- Page text:
________________________________________
This work investigates the learning and generalization of some existing architectures on the same-different relation image data.
优点
The work attempts to better understand same-different challenges for current architectures. The work can provide useful conclusions for the same-different task.
缺点
The novelty and contributions of this work are limited. The work fine-tuned some pretrained existing architectures to improve the same-different recognition performance. The work is also very incremental in relation with the work: Guillermo Puebla and Jeffrey S Bowers. Can deep convolutional neural networks support relational reasoning in the same-different task? Journal of Vision, 22(10):11–11, 2022. I think the contributions of this work are not enough for publication at such strong venue. In my opinion this work is more appropriate as a workshop paper.
________________________________________
- Dataset extract:
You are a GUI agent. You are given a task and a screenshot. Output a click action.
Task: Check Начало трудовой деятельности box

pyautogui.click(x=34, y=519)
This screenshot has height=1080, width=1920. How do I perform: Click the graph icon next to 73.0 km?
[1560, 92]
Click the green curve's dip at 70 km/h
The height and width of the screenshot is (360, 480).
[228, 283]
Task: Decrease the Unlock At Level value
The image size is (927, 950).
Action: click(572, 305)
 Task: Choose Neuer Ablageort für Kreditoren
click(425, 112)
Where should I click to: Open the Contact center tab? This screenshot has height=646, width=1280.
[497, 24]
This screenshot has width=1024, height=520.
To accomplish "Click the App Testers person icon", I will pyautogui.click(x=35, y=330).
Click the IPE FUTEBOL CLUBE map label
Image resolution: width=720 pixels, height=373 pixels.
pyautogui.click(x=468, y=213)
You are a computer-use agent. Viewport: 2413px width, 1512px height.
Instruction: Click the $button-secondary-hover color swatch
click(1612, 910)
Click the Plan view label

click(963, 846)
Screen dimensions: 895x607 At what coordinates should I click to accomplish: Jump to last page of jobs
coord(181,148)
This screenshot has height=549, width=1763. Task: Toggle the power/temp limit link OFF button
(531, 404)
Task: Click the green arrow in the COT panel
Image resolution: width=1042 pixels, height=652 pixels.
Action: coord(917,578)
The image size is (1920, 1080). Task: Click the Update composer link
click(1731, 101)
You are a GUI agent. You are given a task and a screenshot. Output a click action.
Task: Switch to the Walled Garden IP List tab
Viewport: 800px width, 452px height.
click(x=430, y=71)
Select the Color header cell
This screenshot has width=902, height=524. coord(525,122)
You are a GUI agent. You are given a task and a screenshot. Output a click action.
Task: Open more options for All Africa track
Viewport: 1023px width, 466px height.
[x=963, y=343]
________________________________________
- Exercise directions:
For each statement below, say yes or no to whether it agrees with the review, and quote the words of the review that settle it.
1. The work fine-tuned pretrained existing architectures.
2. The reviewer judges the contributions sufficient for publication at a strong venue.
3. The reviewer considers the work better suited as a workshop paper.
The lines after the review are not needed here.

- Answer to this problem:
1. Yes: "The work fine-tuned some pretrained existing architectures to improve the same-different recognition performance."
2. No: "I think the contributions of this work are not enough for publication at such strong venue."
3. Yes: "In my opinion this work is more appropriate as a workshop paper."